Being the major hormones mediating somatic growth, GH and IGF1 promote positive calcium and phosphate balance, influencing, for example, 1.25 (OH)2 vitamin D synthesis, which is crucial for intestinal calcium absorption. GH stimulation of renal calcitriol synthesis is mediated by IGF1 via induction of 1α-hydroxylase in the proximal tubule [84]. GH-replacement therapy, as well as treatment with rhIGF1, increased serum calcitriol levels in GH-deficient patients [85]. Several studies in GH-deficient adults have shown transient elevation in blood calcium level and urinary calcium excretion during rhGH-treatment [86][87]. In contrast, studies in children showed unchanged or even decreased blood calcium levels during long-term rhGH replacement, probably related to modifications of mineral metabolism and a significant increase in bone density [88].

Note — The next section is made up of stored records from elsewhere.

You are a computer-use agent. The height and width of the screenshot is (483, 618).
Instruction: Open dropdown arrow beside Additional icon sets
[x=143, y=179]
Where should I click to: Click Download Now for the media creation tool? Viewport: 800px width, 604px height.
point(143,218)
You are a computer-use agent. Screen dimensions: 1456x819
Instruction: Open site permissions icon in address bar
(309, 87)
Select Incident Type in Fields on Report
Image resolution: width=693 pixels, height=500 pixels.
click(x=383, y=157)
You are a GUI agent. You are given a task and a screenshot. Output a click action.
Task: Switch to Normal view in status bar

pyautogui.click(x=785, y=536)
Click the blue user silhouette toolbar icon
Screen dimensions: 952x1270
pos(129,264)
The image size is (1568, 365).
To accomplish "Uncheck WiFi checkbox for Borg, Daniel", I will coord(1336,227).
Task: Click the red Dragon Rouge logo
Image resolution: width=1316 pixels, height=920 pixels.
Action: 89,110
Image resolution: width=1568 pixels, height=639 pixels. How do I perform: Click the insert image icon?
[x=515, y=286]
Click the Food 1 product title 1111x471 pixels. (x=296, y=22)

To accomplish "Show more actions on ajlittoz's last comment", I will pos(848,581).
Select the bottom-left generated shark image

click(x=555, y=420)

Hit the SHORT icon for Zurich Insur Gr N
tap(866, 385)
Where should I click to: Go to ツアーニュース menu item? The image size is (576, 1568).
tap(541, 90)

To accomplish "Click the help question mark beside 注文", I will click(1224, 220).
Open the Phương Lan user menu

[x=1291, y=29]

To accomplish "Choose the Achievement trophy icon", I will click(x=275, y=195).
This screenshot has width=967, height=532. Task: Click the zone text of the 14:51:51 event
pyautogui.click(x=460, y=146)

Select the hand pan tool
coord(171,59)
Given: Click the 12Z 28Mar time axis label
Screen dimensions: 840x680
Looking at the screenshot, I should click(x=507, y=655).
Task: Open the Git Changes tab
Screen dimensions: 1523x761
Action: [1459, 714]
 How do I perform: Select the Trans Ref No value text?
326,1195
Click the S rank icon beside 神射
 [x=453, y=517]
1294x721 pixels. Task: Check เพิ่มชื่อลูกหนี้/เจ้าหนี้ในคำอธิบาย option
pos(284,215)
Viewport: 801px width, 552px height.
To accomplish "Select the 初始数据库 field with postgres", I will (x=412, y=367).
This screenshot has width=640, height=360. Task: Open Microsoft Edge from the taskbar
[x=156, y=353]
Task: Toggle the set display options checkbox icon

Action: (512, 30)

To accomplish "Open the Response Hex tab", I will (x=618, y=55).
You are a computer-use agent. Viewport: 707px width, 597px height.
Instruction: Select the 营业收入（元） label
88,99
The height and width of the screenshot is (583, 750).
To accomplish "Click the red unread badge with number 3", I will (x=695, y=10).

Long-term rhGH treatment leads to a persistent increase in plasma phosphate concentrations in GH-deficient children [85] and adults [83][84][89], which is mediated by a direct antiphosphaturic action of IGF1 in the proximal tubule [90]. IGF1 directly increases phosphate reabsorption via increase of Na-Pi2a expression in proximal tubule, which could be completely blocked by an anti-IGF1R antibody [91][92]. Patients with acromegaly may have mild hyperphosphatemia that normalizes after treatment of their GH-secreting tumor [93].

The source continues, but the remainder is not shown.